Норильские рассказы, стр. 11

И не торопясь я закончил повесть. Я довел ее до апофеоза. Прекрасная принцесса из Фамагусты соединилась с нищим студентом, внезапно превратившимся в пылающее сердце мира. Четверо уголовников, не спуская с меня глаз, слушали описание фантастической свадьбы. Горечь охватила меня, звенела в моем голосе. Теперь я знал, чем сказка отличается от жизни. Сказка завершается счастливым концом, в жизни нет счастья. Отупевший, на мгновение потерявший волю к сопротивлению, я ждал…

– Здорово! – сказал один из блатных. – Туго роман тискаешь!

– Давай еще! – потребовал другой.

И тогда меня охватило вдохновение. Теперь я рассказывал о собаке Баскервилей. Мой голос один распространялся по камере, наступал на людей, требовал уважения и молчания. Ничто не шевелилось, не шептало, не поднималось. Четыре уродливых диких лица распахивали на меня горящие глаза, десятки невидимых в полумраке ушей ловили слова. У сиплого отвисла нижняя губа, слюна текла на подбородок, он ничего не замечал, он бродил по туманной пустоши, спасался от чудовищной, светящейся во тьме собаки, падал под ее зубами. Он был покорен и опьянен.

И тогда я понял с ликованием, что здесь, на этапе, в вонючей камере, совсем по-иному осуществилось то, о чем недавно философствовал старик. Можно, можно властвовать словами над душами людей – радовать, а не клеймить, возвышать, а не губить. И это пустяки что не я придумал ночную пустошь, затянутую туманом, что не мое воображение породило ужасную собаку. Десять лет тюремного заключения еще не граница жизни. Он придет, этот час, – страстное, негодующее, влюбленное слово поднимется надо всем. Нет, не четыре тупых уголовника – весь мир, опутанный, как сетями, магией слов, ставших плотью и действием, будет вслушиваться, будет страдать от их силы, возмущаться и ликовать…

Со звоном распахнулось дверное окошко. Грозная рожа коридорного вертухая просунулась в отверстие.

– А ну кончай базар! – крикнула рожа. Уголовники заторопились на свои места.

– Завтра даванешь дальше! – прошептал сиплый. – Как у тебя насчет жратвы? Все достанем! С нами не пропадешь, понял!

– А у меня все есть, – ответил я с горькой гордостью. – Что мне еще надо в жизни?

У синего Белого моря

Я назову его Журбендой.

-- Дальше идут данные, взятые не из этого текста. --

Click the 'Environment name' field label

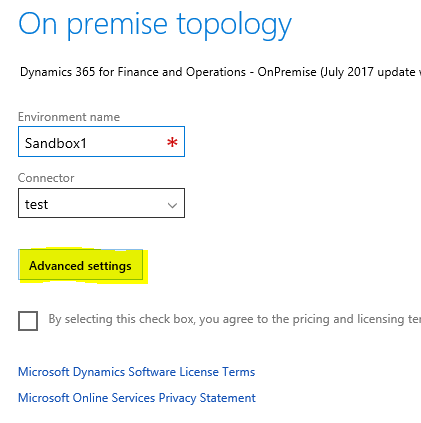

Это был коротконогий, короткопалый, круглоголовый, рыжеватый человечишко с некрасивым, но живым лицом, до того густо усыпанным веснушками, что щеки и лоб отливали золотом И у него была странная борода – клочковатая, неистовая, как и он сам. В день выхода из тюрьмы Журбенда сбрил ее, но она вырвалась наружу уже на второй день и за неделю отросла на пол пальца. Я и не подозревал до Журбенды, что на свете существуют такие жизнебуйные бороды. Ненавидевший его Иоганн Витос хмуро бубнил при встрече: «До чего же хорошо растет сорная трава на навозе!» Иоганн Карлович нарывался на ссору. Журбенду ссоры не привлекали он ухмылялся и отходил подальше от Витоса.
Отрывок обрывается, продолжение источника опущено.